# Activity
Search the material for the string "below", then return every line where it is found.

# Working data
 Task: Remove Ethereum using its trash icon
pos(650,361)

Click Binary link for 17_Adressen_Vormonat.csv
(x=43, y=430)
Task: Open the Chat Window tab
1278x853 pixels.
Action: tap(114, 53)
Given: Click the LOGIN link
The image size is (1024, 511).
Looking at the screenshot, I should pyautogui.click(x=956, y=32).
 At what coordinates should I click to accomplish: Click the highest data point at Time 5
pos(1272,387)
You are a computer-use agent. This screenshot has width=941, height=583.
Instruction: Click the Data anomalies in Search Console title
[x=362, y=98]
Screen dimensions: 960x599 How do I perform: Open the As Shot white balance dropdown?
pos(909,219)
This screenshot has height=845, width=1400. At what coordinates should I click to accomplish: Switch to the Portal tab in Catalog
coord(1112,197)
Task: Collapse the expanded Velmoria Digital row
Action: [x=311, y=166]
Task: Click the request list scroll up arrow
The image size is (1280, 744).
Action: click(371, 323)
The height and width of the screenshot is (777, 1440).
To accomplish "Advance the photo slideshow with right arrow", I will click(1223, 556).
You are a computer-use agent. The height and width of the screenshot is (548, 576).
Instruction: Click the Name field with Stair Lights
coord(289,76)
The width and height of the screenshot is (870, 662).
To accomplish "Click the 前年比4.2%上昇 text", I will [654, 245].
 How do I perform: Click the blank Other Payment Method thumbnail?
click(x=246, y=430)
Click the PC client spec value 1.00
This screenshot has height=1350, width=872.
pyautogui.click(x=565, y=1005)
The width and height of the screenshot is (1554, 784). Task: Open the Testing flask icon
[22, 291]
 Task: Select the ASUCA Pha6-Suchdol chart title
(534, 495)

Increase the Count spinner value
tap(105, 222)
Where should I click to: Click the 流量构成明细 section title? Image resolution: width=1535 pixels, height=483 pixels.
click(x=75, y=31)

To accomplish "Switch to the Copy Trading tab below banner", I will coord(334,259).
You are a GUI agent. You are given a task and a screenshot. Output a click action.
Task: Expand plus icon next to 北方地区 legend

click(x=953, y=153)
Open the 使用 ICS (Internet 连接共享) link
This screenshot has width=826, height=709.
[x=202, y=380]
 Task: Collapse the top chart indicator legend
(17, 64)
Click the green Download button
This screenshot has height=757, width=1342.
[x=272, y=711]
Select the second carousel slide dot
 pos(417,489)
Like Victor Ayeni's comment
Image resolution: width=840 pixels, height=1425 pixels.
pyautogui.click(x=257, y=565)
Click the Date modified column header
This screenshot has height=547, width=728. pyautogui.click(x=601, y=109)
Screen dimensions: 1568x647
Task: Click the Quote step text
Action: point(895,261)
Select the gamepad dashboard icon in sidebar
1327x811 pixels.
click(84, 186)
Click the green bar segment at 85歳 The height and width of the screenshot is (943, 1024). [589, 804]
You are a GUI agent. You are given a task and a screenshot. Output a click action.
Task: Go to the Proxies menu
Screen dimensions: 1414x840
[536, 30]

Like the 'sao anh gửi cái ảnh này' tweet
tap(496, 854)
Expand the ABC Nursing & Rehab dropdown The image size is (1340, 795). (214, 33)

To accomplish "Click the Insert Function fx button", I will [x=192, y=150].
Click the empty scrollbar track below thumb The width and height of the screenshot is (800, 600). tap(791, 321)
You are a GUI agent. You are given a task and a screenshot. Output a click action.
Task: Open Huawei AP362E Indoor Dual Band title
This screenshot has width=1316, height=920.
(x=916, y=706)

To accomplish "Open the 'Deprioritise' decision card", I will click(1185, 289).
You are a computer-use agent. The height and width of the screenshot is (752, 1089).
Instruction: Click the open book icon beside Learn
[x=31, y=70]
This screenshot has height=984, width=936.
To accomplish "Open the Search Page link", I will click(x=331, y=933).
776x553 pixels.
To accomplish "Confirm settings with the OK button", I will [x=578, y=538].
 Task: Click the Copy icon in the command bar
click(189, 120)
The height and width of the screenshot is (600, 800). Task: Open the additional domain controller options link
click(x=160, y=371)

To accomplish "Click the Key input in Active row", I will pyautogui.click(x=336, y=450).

# Output for this exercise
To accomplish "Switch to the Copy Trading tab below banner", I will coord(334,259).
Click the empty scrollbar track below thumb The width and height of the screenshot is (800, 600). tap(791, 321)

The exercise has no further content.